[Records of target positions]
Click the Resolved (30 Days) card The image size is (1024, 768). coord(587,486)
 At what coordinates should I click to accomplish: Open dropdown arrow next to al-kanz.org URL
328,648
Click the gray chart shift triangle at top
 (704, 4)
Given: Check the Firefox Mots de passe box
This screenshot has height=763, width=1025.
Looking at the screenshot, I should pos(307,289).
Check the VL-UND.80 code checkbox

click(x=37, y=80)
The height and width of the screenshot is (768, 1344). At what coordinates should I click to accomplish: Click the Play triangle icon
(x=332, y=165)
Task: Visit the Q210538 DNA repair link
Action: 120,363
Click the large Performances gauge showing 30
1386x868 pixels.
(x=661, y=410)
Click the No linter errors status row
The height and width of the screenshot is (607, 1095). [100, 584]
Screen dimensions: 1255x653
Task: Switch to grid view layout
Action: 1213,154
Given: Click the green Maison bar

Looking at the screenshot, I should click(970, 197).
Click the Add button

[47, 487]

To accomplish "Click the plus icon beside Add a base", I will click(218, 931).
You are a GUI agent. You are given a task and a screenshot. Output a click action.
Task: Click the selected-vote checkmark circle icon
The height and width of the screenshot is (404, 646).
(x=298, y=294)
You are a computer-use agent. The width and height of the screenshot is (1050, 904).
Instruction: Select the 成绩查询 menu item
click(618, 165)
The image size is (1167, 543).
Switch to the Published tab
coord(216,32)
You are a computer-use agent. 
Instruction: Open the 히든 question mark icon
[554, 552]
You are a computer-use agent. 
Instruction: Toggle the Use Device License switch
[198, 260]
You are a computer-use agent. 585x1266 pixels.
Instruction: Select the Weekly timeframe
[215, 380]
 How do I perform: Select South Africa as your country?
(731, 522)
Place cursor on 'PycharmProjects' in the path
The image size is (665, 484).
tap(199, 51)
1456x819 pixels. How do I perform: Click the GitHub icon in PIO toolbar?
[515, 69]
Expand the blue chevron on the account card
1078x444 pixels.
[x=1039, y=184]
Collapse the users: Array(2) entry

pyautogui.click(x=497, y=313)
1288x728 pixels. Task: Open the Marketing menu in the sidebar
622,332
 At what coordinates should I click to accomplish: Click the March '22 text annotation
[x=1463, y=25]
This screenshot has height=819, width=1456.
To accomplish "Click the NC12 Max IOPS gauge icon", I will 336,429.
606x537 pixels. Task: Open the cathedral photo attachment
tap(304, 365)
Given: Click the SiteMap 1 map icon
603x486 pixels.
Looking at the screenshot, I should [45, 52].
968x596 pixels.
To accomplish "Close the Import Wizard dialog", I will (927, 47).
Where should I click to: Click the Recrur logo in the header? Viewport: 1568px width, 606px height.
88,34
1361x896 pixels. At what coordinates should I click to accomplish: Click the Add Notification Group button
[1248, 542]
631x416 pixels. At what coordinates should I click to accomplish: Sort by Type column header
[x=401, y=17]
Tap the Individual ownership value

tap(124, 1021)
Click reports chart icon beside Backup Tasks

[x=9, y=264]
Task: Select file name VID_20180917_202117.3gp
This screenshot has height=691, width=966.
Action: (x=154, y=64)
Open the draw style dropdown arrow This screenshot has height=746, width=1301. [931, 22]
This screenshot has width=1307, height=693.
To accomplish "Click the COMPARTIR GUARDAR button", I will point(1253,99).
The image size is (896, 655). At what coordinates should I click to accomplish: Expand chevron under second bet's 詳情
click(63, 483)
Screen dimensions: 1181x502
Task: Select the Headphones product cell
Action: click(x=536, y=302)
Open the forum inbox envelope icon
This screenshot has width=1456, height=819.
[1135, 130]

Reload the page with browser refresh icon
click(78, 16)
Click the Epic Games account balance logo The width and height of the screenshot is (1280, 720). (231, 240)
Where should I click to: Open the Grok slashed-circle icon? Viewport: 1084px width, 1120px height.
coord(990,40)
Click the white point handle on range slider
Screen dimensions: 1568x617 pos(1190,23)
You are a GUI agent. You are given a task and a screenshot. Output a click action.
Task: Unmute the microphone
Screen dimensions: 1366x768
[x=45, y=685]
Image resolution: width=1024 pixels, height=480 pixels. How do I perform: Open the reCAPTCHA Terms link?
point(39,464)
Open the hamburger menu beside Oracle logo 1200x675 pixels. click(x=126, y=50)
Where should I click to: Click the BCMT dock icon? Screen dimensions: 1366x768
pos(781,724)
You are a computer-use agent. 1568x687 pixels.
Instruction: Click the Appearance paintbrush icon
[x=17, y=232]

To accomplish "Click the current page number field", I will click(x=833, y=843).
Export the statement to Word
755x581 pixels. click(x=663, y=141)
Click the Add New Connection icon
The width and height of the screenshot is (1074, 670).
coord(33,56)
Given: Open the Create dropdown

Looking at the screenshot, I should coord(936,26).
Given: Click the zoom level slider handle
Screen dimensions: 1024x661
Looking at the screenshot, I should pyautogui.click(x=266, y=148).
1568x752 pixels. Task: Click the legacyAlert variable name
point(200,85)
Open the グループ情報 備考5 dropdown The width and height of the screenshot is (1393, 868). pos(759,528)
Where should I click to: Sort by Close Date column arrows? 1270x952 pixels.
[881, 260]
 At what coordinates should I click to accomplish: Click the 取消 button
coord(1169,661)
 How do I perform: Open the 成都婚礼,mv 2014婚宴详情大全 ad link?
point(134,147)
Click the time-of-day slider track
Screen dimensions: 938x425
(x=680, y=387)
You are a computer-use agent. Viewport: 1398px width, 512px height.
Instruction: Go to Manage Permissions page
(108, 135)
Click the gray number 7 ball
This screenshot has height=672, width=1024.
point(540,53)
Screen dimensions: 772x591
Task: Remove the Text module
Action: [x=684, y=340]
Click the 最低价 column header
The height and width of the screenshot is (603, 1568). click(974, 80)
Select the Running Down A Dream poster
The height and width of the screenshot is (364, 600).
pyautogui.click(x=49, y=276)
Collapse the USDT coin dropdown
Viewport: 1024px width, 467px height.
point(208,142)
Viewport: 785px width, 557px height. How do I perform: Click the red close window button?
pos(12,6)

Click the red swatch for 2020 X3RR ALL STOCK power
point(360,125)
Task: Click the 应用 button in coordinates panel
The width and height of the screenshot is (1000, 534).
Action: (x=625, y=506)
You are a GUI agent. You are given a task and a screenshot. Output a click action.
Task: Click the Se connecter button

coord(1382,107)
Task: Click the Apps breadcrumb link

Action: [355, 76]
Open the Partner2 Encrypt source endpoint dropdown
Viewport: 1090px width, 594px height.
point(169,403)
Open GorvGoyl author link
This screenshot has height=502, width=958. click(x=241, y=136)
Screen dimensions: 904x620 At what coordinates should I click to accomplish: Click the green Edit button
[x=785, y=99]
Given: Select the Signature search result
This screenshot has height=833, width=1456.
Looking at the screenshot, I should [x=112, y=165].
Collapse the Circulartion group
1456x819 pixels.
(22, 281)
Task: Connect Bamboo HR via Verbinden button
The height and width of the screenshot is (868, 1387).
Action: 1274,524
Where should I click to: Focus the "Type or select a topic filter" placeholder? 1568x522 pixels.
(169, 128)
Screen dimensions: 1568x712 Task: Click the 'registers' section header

# Written problem:
Update the material above by changing every "computer-use agent" to "desktop agent" and leaving all else as it is.

# Complete output:
Click the Resolved (30 Days) card The image size is (1024, 768). coord(587,486)
 At what coordinates should I click to accomplish: Open dropdown arrow next to al-kanz.org URL
328,648
Click the gray chart shift triangle at top
 (704, 4)
Given: Check the Firefox Mots de passe box
This screenshot has height=763, width=1025.
Looking at the screenshot, I should pos(307,289).
Check the VL-UND.80 code checkbox

click(x=37, y=80)
The height and width of the screenshot is (768, 1344). At what coordinates should I click to accomplish: Click the Play triangle icon
(x=332, y=165)
Task: Visit the Q210538 DNA repair link
Action: 120,363
Click the large Performances gauge showing 30
1386x868 pixels.
(x=661, y=410)
Click the No linter errors status row
The height and width of the screenshot is (607, 1095). [100, 584]
Screen dimensions: 1255x653
Task: Switch to grid view layout
Action: 1213,154
Given: Click the green Maison bar

Looking at the screenshot, I should click(970, 197).
Click the Add button

[47, 487]

To accomplish "Click the plus icon beside Add a base", I will click(218, 931).
You are a GUI agent. You are given a task and a screenshot. Output a click action.
Task: Click the selected-vote checkmark circle icon
The height and width of the screenshot is (404, 646).
(x=298, y=294)
You are a desktop agent. The width and height of the screenshot is (1050, 904).
Instruction: Select the 成绩查询 menu item
click(618, 165)
The image size is (1167, 543).
Switch to the Published tab
coord(216,32)
You are a desktop agent. 
Instruction: Open the 히든 question mark icon
[554, 552]
You are a desktop agent. 
Instruction: Toggle the Use Device License switch
[198, 260]
You are a desktop agent. 585x1266 pixels.
Instruction: Select the Weekly timeframe
[215, 380]
 How do I perform: Select South Africa as your country?
(731, 522)
Place cursor on 'PycharmProjects' in the path
The image size is (665, 484).
tap(199, 51)
1456x819 pixels. How do I perform: Click the GitHub icon in PIO toolbar?
[515, 69]
Expand the blue chevron on the account card
1078x444 pixels.
[x=1039, y=184]
Collapse the users: Array(2) entry

pyautogui.click(x=497, y=313)
1288x728 pixels. Task: Open the Marketing menu in the sidebar
622,332
 At what coordinates should I click to accomplish: Click the March '22 text annotation
[x=1463, y=25]
This screenshot has height=819, width=1456.
To accomplish "Click the NC12 Max IOPS gauge icon", I will 336,429.
606x537 pixels. Task: Open the cathedral photo attachment
tap(304, 365)
Given: Click the SiteMap 1 map icon
603x486 pixels.
Looking at the screenshot, I should [45, 52].
968x596 pixels.
To accomplish "Close the Import Wizard dialog", I will (927, 47).
Where should I click to: Click the Recrur logo in the header? Viewport: 1568px width, 606px height.
88,34
1361x896 pixels. At what coordinates should I click to accomplish: Click the Add Notification Group button
[1248, 542]
631x416 pixels. At what coordinates should I click to accomplish: Sort by Type column header
[x=401, y=17]
Tap the Individual ownership value

tap(124, 1021)
Click reports chart icon beside Backup Tasks

[x=9, y=264]
Task: Select file name VID_20180917_202117.3gp
This screenshot has height=691, width=966.
Action: (x=154, y=64)
Open the draw style dropdown arrow This screenshot has height=746, width=1301. [931, 22]
This screenshot has width=1307, height=693.
To accomplish "Click the COMPARTIR GUARDAR button", I will point(1253,99).
The image size is (896, 655). At what coordinates should I click to accomplish: Expand chevron under second bet's 詳情
click(63, 483)
Screen dimensions: 1181x502
Task: Select the Headphones product cell
Action: click(x=536, y=302)
Open the forum inbox envelope icon
This screenshot has width=1456, height=819.
[1135, 130]

Reload the page with browser refresh icon
click(78, 16)
Click the Epic Games account balance logo The width and height of the screenshot is (1280, 720). (231, 240)
Where should I click to: Open the Grok slashed-circle icon? Viewport: 1084px width, 1120px height.
coord(990,40)
Click the white point handle on range slider
Screen dimensions: 1568x617 pos(1190,23)
You are a GUI agent. You are given a task and a screenshot. Output a click action.
Task: Unmute the microphone
Screen dimensions: 1366x768
[x=45, y=685]
Image resolution: width=1024 pixels, height=480 pixels. How do I perform: Open the reCAPTCHA Terms link?
point(39,464)
Open the hamburger menu beside Oracle logo 1200x675 pixels. click(x=126, y=50)
Where should I click to: Click the BCMT dock icon? Screen dimensions: 1366x768
pos(781,724)
You are a desktop agent. 1568x687 pixels.
Instruction: Click the Appearance paintbrush icon
[x=17, y=232]

To accomplish "Click the current page number field", I will click(x=833, y=843).
Export the statement to Word
755x581 pixels. click(x=663, y=141)
Click the Add New Connection icon
The width and height of the screenshot is (1074, 670).
coord(33,56)
Given: Open the Create dropdown

Looking at the screenshot, I should coord(936,26).
Given: Click the zoom level slider handle
Screen dimensions: 1024x661
Looking at the screenshot, I should pyautogui.click(x=266, y=148).
1568x752 pixels. Task: Click the legacyAlert variable name
point(200,85)
Open the グループ情報 備考5 dropdown The width and height of the screenshot is (1393, 868). pos(759,528)
Where should I click to: Sort by Close Date column arrows? 1270x952 pixels.
[881, 260]
 At what coordinates should I click to accomplish: Click the 取消 button
coord(1169,661)
 How do I perform: Open the 成都婚礼,mv 2014婚宴详情大全 ad link?
point(134,147)
Click the time-of-day slider track
Screen dimensions: 938x425
(x=680, y=387)
You are a desktop agent. Viewport: 1398px width, 512px height.
Instruction: Go to Manage Permissions page
(108, 135)
Click the gray number 7 ball
This screenshot has height=672, width=1024.
point(540,53)
Screen dimensions: 772x591
Task: Remove the Text module
Action: [x=684, y=340]
Click the 最低价 column header
The height and width of the screenshot is (603, 1568). click(974, 80)
Select the Running Down A Dream poster
The height and width of the screenshot is (364, 600).
pyautogui.click(x=49, y=276)
Collapse the USDT coin dropdown
Viewport: 1024px width, 467px height.
point(208,142)
Viewport: 785px width, 557px height. How do I perform: Click the red close window button?
pos(12,6)

Click the red swatch for 2020 X3RR ALL STOCK power
point(360,125)
Task: Click the 应用 button in coordinates panel
The width and height of the screenshot is (1000, 534).
Action: (x=625, y=506)
You are a GUI agent. You are given a task and a screenshot. Output a click action.
Task: Click the Se connecter button

coord(1382,107)
Task: Click the Apps breadcrumb link

Action: [355, 76]
Open the Partner2 Encrypt source endpoint dropdown
Viewport: 1090px width, 594px height.
point(169,403)
Open GorvGoyl author link
This screenshot has height=502, width=958. click(x=241, y=136)
Screen dimensions: 904x620 At what coordinates should I click to accomplish: Click the green Edit button
[x=785, y=99]
Given: Select the Signature search result
This screenshot has height=833, width=1456.
Looking at the screenshot, I should [x=112, y=165].
Collapse the Circulartion group
1456x819 pixels.
(22, 281)
Task: Connect Bamboo HR via Verbinden button
The height and width of the screenshot is (868, 1387).
Action: 1274,524
Where should I click to: Focus the "Type or select a topic filter" placeholder? 1568x522 pixels.
(169, 128)
Screen dimensions: 1568x712 Task: Click the 'registers' section header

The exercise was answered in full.